U.S. central bankers look poised to discuss the future of the Federal Reserve’s asset-purchase program when they meet again in November, potentially heralding a shift in what they buy, or an increase in how much they purchase.
Minutes of the Federal Open Market Committee’s Sept. 15-16 meeting released Wednesday showed that “some participants also noted that in future meetings it would be appropriate to further assess and communicate how the committee’s asset-purchase program could best support” the Fed’s dual-mandate objectives.
The readiness of some officials to examine the bond-buying program signals they’d be open to altering or increasing the purchases -- perhaps before the end of the year -- as a way to further bolster the economy’s slowing recovery from the Covid-19 pandemic. Officials would be unlikely to consider cutting purchases. They next meet Nov. 4-5, a day after the U.S. presidential election.
Policy makers agreed at the September meeting to hold rates near zero until the labor market reached maximum employment, and inflation reached 2% -- and was on track to moderately exceed that goal for some time. Forecasts also released on Sept. 16 showed officials didn’t expect the economy to reach those targets until 2023 or 2024.
U.S. central bankers, gathering virtually as a precaution against Covid-19, agreed to keep purchasing Treasury and mortgage-backed bonds at a combined pace of about $120 billion a month.
At upcoming meetings, officials could seek to provide more monetary policy support by increasing the amounts of Treasuries and mortgage-backed securities they buy in an attempt to lower borrowing costs for households and businesses.
Having already emphasized that overnight rates are likely to be pinned to zero for years, policy makers might also shift some current bond purchases away from securities maturing in less than three years and toward those due over longer periods. That could help lower longer-term rates without adding to overall purchase levels.
Officials repeated their mantra that the path of the U.S. economy would depend on the path of the Covid-19 virus. However, the minutes suggest many officials will downgrade their already lackluster forecasts if no new agreement emerges in Washington over fiscal aid.
“Many participants noted that their economic outlook assumed additional fiscal support and that if future fiscal support was significantly smaller or arrived significantly later than they expected, the pace of the recovery could be slower than anticipated,” the minutes said.
Policy makers showed elevated concerns about financial stability, as well, if the recession becomes extended further than previously expected.
“While the risk of another broad economic shutdown was seen as having receded, participants remained concerned about the possibility of additional virus outbreaks that could undermine the recovery,” the record said. “Such scenarios could result in increases in bankruptcies and defaults, put stress on the financial system, and lead to disruptions in the flow of credit to households and businesses.”
The section detailing the debate between policy makers over the interest-rate guidance eventually incorporated into the Sept. 16 policy statement also revealed more opposition to the new language than previously disclosed.

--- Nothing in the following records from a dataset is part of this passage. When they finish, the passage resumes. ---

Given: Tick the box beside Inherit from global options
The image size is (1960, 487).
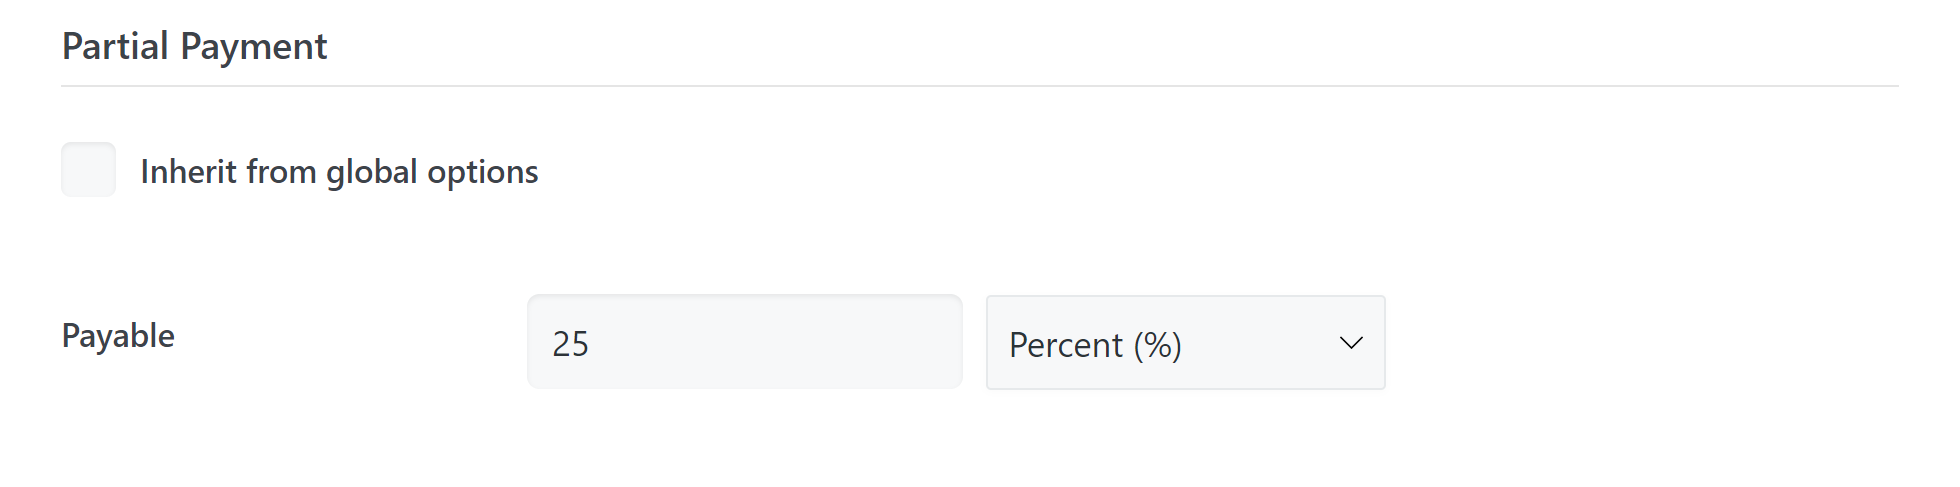Looking at the screenshot, I should click(88, 170).
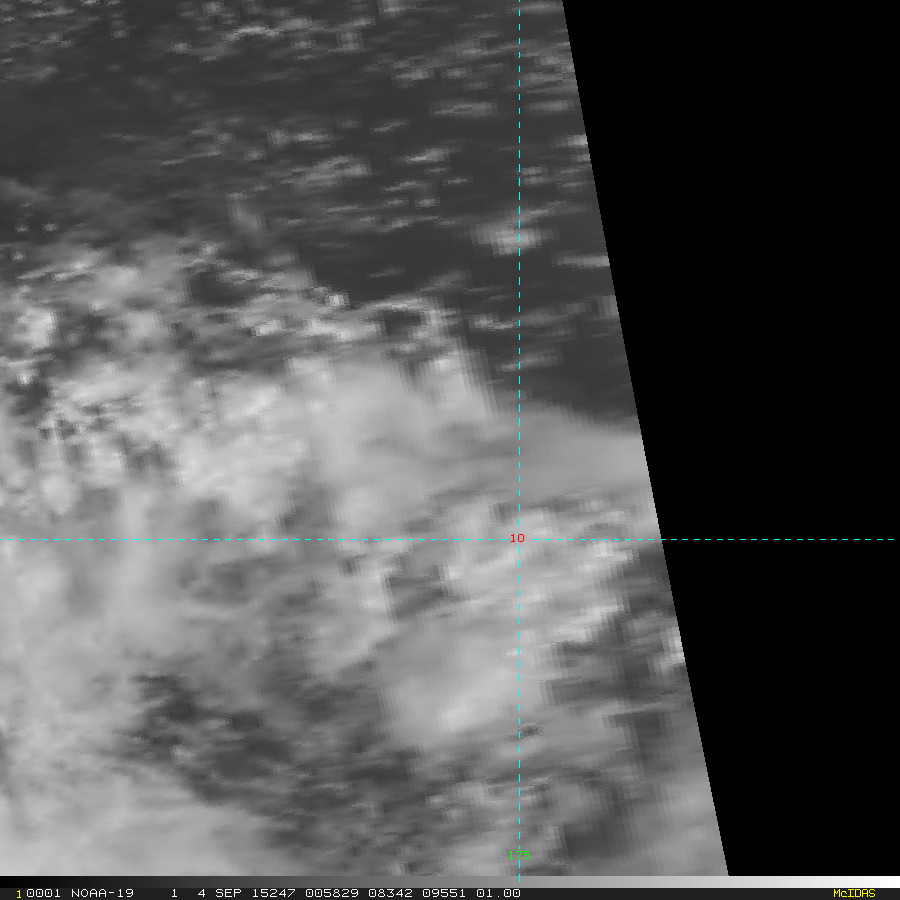900x900 pixels.
Task: Click the 4 SEP date text
Action: pos(219,893)
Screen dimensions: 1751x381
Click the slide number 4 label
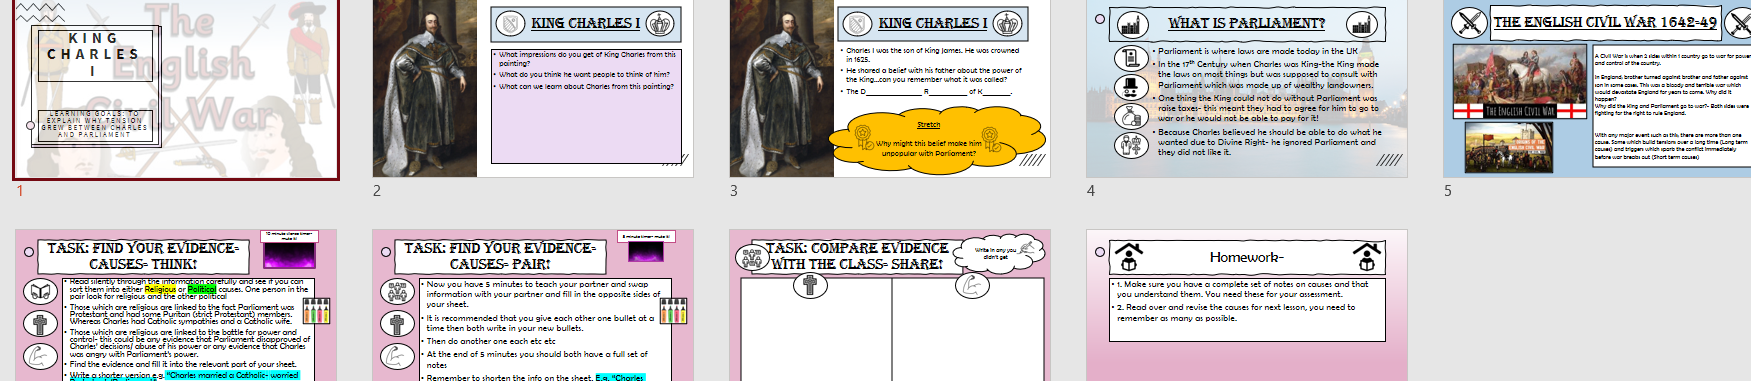[1091, 191]
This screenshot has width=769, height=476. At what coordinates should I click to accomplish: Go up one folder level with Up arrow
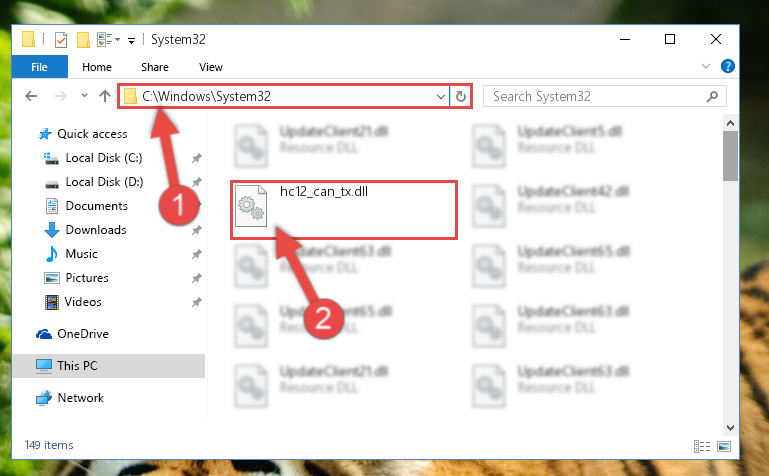point(104,96)
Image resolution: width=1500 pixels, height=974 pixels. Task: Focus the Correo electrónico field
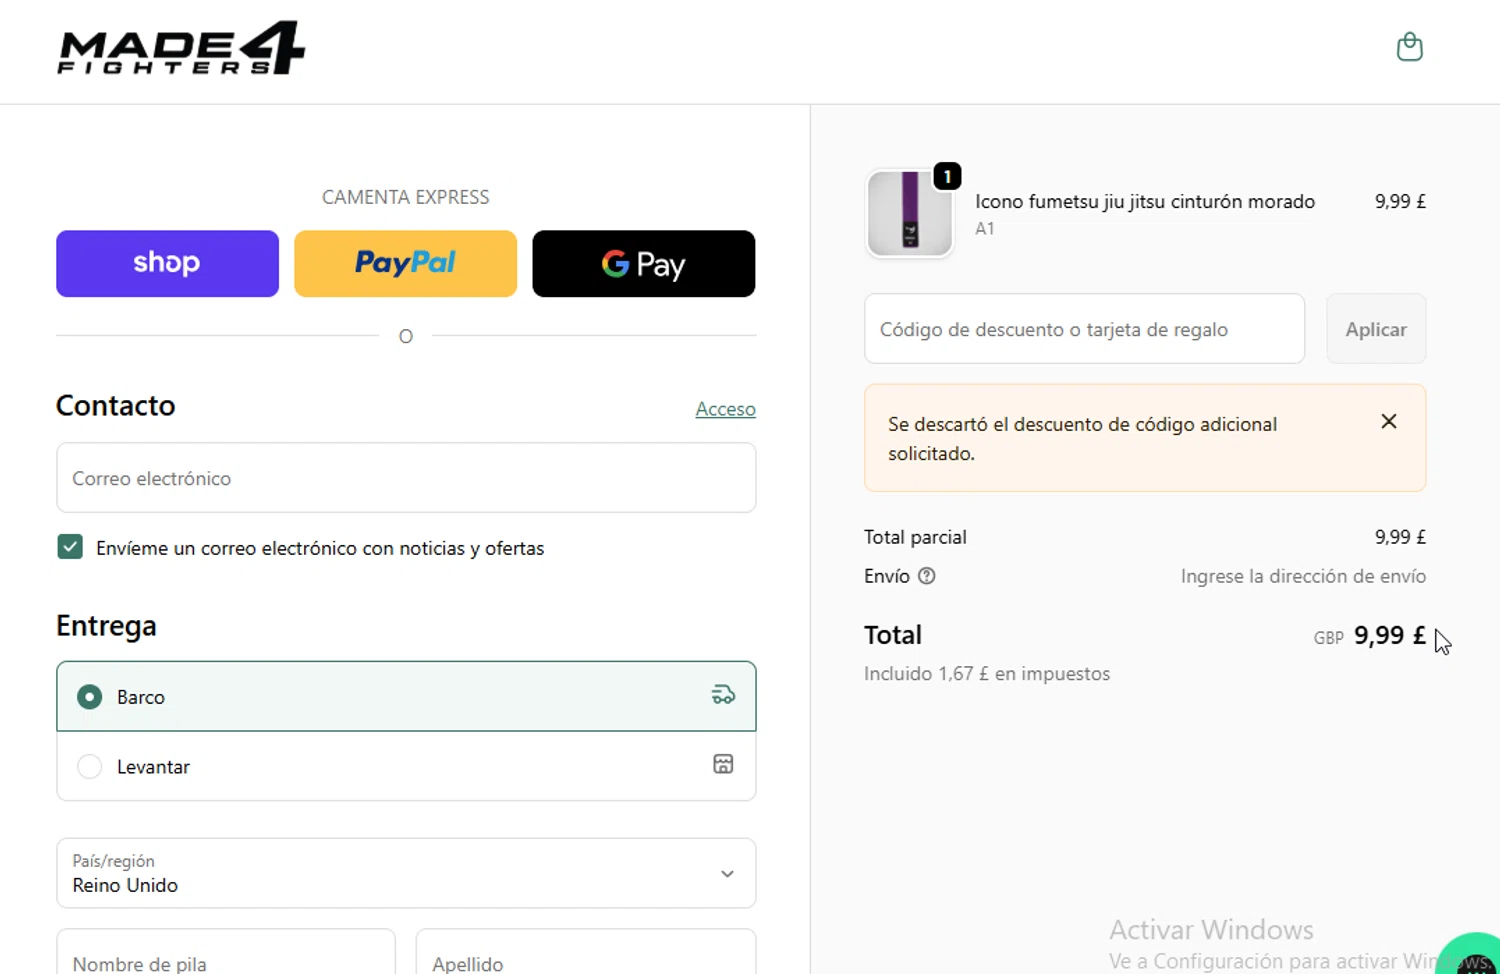[x=406, y=478]
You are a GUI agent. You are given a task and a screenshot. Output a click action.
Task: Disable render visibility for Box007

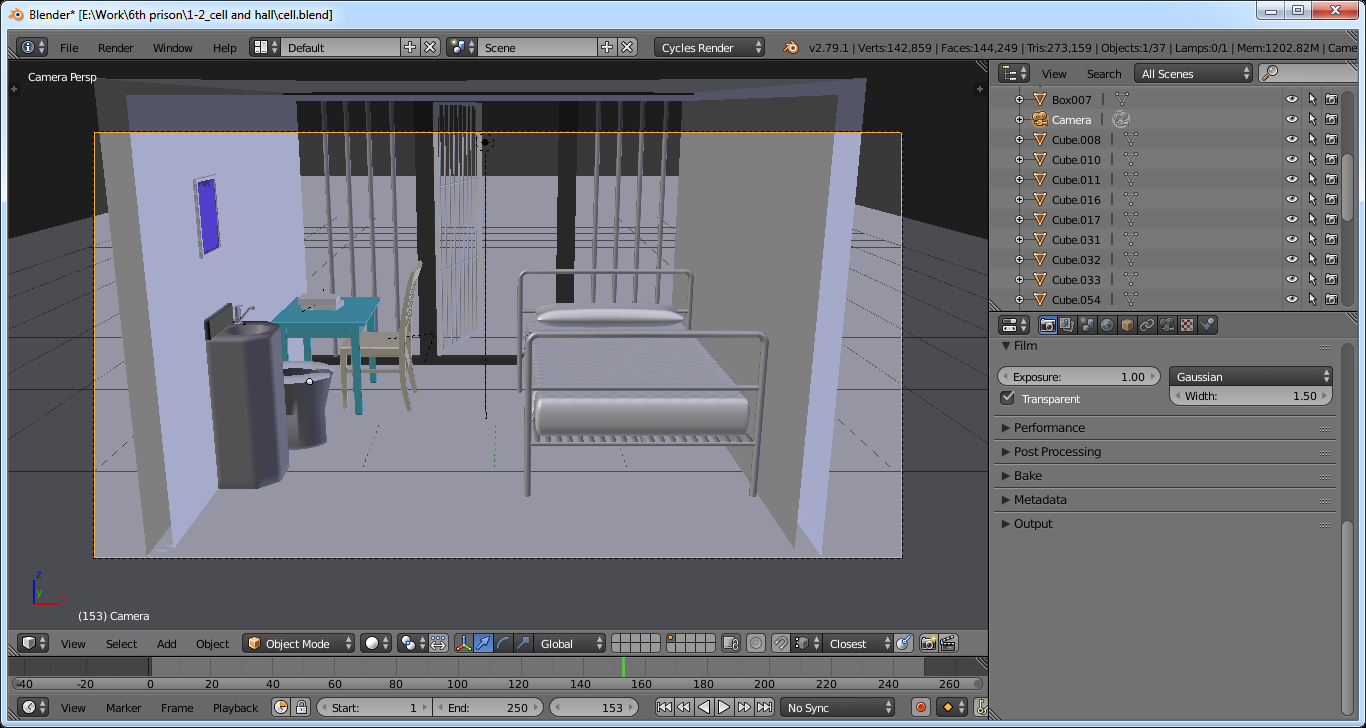coord(1331,99)
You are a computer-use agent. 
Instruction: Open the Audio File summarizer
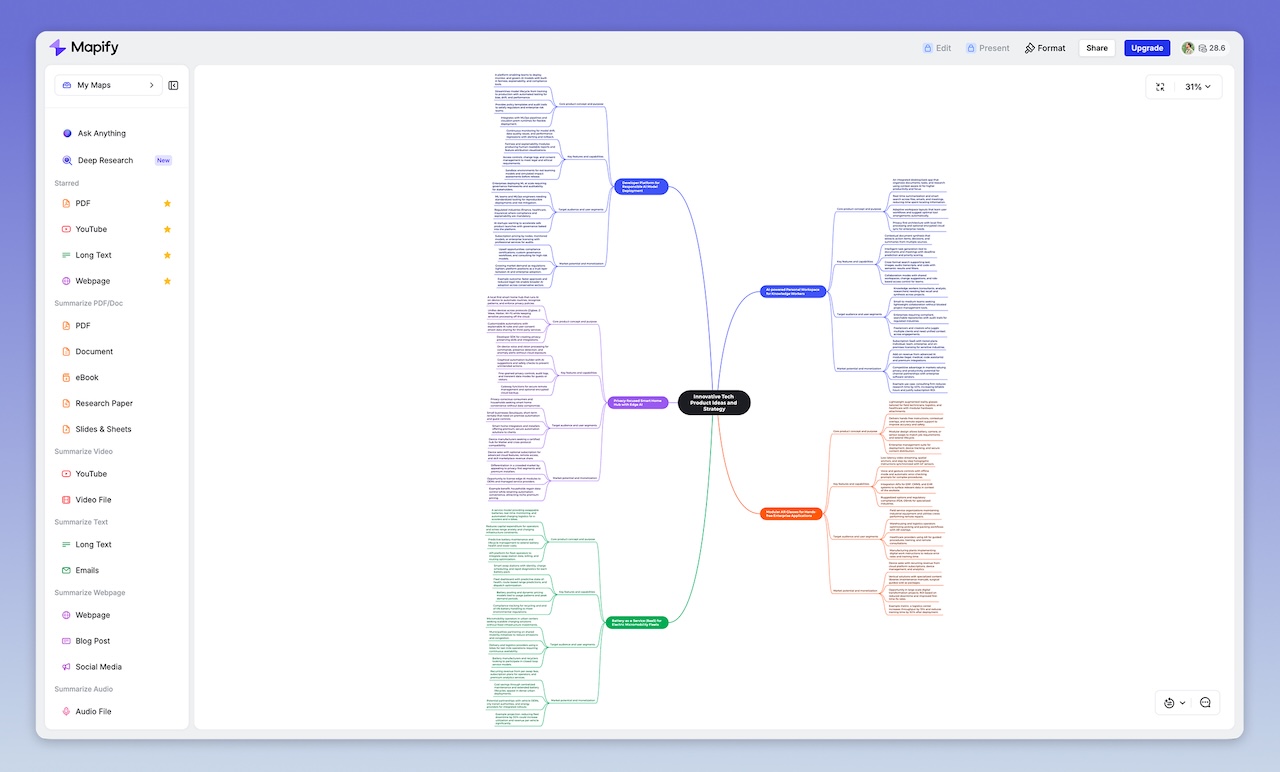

Two FOMC voters, Dallas Fed President Robert Kaplan and Minneapolis’ Neel Kashkari, dissented over the statement. The minutes, however showed “several” officials objected to the change.
“Several participants noted that while they agreed it was appropriate to incorporate key elements of the consensus statement into the post-meeting statement, they preferred to retain forward guidance similar to that provided in recent FOMC statements,” the minutes said.
These participants argued that “with longer-term interest rates already very low, there did not appear to be a need for enhanced forward guidance at this juncture or much scope for forward guidance to put additional downward pressure on yields.”